Any advice for a romantic-cynic-intelligent-funny-guy? I can take the brutal truth folks, but bonus points if you can say it with humor. At times I really do feel completely rut-stuck, despite the few good things I DO have. I am really just afraid of being so damaged I will not be good for anyone.


----------



## srr (May 3, 2012)

*Re: Post divorce and just flat-out-worn-out in life. That and the "fear" thing.*

It is good you have a steady job and are working towards a management postion. And you have some good friends. In those ways it sounds like you are doing well. 

It's unkind of your ex to make "father-figure" comments. You could just reply that you are "glad everyone is getting along so well". Because if her boyfriend really is treating your sons well, then that is good, right? That guy is no replacement for you- but he is in their lives. 

Do you have a friend or relative who would let you stay overnight occasionally with the boys? Even if you don't, you can make your time with them great by giving them your attention- being truly interested in them and having fun with them. 

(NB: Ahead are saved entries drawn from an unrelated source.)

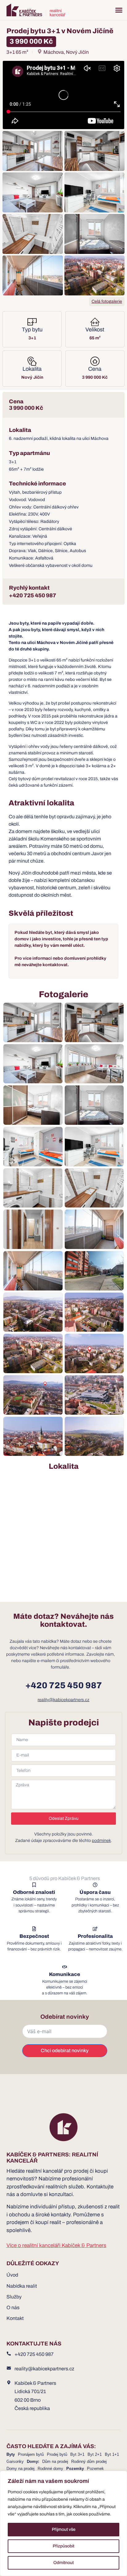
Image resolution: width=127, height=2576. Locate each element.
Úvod (12, 2275)
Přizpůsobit (63, 2546)
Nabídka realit (21, 2286)
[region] (63, 2523)
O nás (12, 2307)
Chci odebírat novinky (64, 2050)
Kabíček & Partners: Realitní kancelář (52, 2157)
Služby (14, 2296)
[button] (119, 10)
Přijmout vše (64, 2529)
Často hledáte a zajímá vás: (51, 2446)
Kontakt (15, 2318)
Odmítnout (63, 2562)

Sounds like you're still hurting a lot after three years of divorce. Maybe you just didn't mention hobbies (and maybe you don't have a lot of free time), but having some interests and fun is part of taking good care of yourself- and will make it easier to connect with other people. 
A "romantic-cynic-intelligent-funny-guy" knows he has a lot of good times ahead of him, so he knows to keep moving forward, right?


----------



## doureallycare2 (Dec 10, 2012)

*Re: Post divorce and just flat-out-worn-out in life. That and the "fear" thing.*

there are some really good books out there on helping you to become the person you would want to date... your still viewing your self through the "failure" eyes of a marrage... dont let her take "your" value away!!


----------